> **EXTRACTED MATERIAL**:
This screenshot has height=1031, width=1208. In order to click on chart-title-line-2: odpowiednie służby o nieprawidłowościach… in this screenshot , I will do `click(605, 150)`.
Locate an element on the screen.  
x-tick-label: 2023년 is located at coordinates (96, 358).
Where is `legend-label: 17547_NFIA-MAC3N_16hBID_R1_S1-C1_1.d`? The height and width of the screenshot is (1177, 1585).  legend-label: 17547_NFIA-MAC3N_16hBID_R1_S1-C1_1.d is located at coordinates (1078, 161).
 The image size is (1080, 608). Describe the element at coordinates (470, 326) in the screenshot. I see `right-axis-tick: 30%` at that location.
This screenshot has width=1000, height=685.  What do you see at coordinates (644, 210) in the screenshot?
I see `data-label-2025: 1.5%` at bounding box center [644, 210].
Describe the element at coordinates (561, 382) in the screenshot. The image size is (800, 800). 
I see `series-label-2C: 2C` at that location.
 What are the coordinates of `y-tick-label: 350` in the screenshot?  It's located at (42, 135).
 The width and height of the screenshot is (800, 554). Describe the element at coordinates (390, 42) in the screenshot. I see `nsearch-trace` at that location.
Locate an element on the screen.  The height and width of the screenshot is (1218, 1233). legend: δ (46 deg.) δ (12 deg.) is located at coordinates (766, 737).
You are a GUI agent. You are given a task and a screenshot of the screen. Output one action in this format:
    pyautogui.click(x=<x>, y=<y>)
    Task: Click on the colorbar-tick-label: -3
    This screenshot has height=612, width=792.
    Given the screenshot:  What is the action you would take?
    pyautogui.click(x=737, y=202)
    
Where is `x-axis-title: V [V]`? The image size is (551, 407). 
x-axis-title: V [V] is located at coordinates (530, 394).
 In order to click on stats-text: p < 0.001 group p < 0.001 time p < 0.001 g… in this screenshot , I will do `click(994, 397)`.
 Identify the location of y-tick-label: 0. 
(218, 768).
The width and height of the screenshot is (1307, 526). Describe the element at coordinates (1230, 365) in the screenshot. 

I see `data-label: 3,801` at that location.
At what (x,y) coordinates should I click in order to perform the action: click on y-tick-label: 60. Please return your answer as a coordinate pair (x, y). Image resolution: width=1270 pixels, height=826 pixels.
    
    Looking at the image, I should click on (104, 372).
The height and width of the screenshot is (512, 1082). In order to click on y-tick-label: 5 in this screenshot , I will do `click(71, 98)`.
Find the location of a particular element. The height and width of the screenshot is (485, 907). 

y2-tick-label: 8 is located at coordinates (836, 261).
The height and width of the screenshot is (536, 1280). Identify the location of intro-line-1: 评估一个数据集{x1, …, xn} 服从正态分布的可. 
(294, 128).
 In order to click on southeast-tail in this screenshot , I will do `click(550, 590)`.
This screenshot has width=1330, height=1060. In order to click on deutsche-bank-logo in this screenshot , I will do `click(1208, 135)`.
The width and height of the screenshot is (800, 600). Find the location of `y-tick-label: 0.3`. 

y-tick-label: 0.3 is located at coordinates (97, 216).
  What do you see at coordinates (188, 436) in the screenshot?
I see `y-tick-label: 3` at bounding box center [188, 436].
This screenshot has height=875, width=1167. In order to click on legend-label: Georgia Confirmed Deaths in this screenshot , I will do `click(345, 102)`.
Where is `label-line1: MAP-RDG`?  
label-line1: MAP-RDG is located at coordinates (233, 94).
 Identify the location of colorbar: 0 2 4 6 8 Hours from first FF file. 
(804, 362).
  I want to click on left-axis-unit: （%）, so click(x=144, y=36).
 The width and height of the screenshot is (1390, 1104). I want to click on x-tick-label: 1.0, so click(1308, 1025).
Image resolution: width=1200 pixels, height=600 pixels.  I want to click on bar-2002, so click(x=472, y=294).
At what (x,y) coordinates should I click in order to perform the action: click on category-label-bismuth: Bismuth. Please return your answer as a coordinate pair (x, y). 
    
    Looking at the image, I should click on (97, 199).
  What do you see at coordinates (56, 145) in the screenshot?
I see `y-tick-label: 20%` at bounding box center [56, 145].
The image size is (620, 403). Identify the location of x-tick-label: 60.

> **WRITTEN TASK**: Copy all of the data again, substituting "Find the position of" for each occurrence of "Identify the location of" and changing nothing else.

> **SOLUTION**:
This screenshot has height=1031, width=1208. In order to click on chart-title-line-2: odpowiednie służby o nieprawidłowościach… in this screenshot , I will do `click(605, 150)`.
Locate an element on the screen.  
x-tick-label: 2023년 is located at coordinates (96, 358).
Where is `legend-label: 17547_NFIA-MAC3N_16hBID_R1_S1-C1_1.d`? The height and width of the screenshot is (1177, 1585).  legend-label: 17547_NFIA-MAC3N_16hBID_R1_S1-C1_1.d is located at coordinates (1078, 161).
 The image size is (1080, 608). Describe the element at coordinates (470, 326) in the screenshot. I see `right-axis-tick: 30%` at that location.
This screenshot has width=1000, height=685.  What do you see at coordinates (644, 210) in the screenshot?
I see `data-label-2025: 1.5%` at bounding box center [644, 210].
Describe the element at coordinates (561, 382) in the screenshot. The image size is (800, 800). 
I see `series-label-2C: 2C` at that location.
 What are the coordinates of `y-tick-label: 350` in the screenshot?  It's located at (42, 135).
 The width and height of the screenshot is (800, 554). Describe the element at coordinates (390, 42) in the screenshot. I see `nsearch-trace` at that location.
Locate an element on the screen.  The height and width of the screenshot is (1218, 1233). legend: δ (46 deg.) δ (12 deg.) is located at coordinates (766, 737).
You are a GUI agent. You are given a task and a screenshot of the screen. Output one action in this format:
    pyautogui.click(x=<x>, y=<y>)
    Task: Click on the colorbar-tick-label: -3
    This screenshot has height=612, width=792.
    Given the screenshot:  What is the action you would take?
    pyautogui.click(x=737, y=202)
    
Where is `x-axis-title: V [V]`? The image size is (551, 407). 
x-axis-title: V [V] is located at coordinates (530, 394).
 In order to click on stats-text: p < 0.001 group p < 0.001 time p < 0.001 g… in this screenshot , I will do `click(994, 397)`.
 Find the position of y-tick-label: 0. 
(218, 768).
The width and height of the screenshot is (1307, 526). Describe the element at coordinates (1230, 365) in the screenshot. 

I see `data-label: 3,801` at that location.
At what (x,y) coordinates should I click in order to perform the action: click on y-tick-label: 60. Please return your answer as a coordinate pair (x, y). Image resolution: width=1270 pixels, height=826 pixels.
    
    Looking at the image, I should click on (104, 372).
The height and width of the screenshot is (512, 1082). In order to click on y-tick-label: 5 in this screenshot , I will do `click(71, 98)`.
Find the location of a particular element. The height and width of the screenshot is (485, 907). 

y2-tick-label: 8 is located at coordinates (836, 261).
The height and width of the screenshot is (536, 1280). Find the position of intro-line-1: 评估一个数据集{x1, …, xn} 服从正态分布的可. 
(294, 128).
 In order to click on southeast-tail in this screenshot , I will do `click(550, 590)`.
This screenshot has width=1330, height=1060. In order to click on deutsche-bank-logo in this screenshot , I will do `click(1208, 135)`.
The width and height of the screenshot is (800, 600). Find the location of `y-tick-label: 0.3`. 

y-tick-label: 0.3 is located at coordinates (97, 216).
  What do you see at coordinates (188, 436) in the screenshot?
I see `y-tick-label: 3` at bounding box center [188, 436].
This screenshot has height=875, width=1167. In order to click on legend-label: Georgia Confirmed Deaths in this screenshot , I will do `click(345, 102)`.
Where is `label-line1: MAP-RDG`?  
label-line1: MAP-RDG is located at coordinates (233, 94).
 Find the position of colorbar: 0 2 4 6 8 Hours from first FF file. 
(804, 362).
  I want to click on left-axis-unit: （%）, so click(x=144, y=36).
 The width and height of the screenshot is (1390, 1104). I want to click on x-tick-label: 1.0, so click(1308, 1025).
Image resolution: width=1200 pixels, height=600 pixels.  I want to click on bar-2002, so click(x=472, y=294).
At what (x,y) coordinates should I click in order to perform the action: click on category-label-bismuth: Bismuth. Please return your answer as a coordinate pair (x, y). 
    
    Looking at the image, I should click on (97, 199).
  What do you see at coordinates (56, 145) in the screenshot?
I see `y-tick-label: 20%` at bounding box center [56, 145].
The image size is (620, 403). Find the position of x-tick-label: 60.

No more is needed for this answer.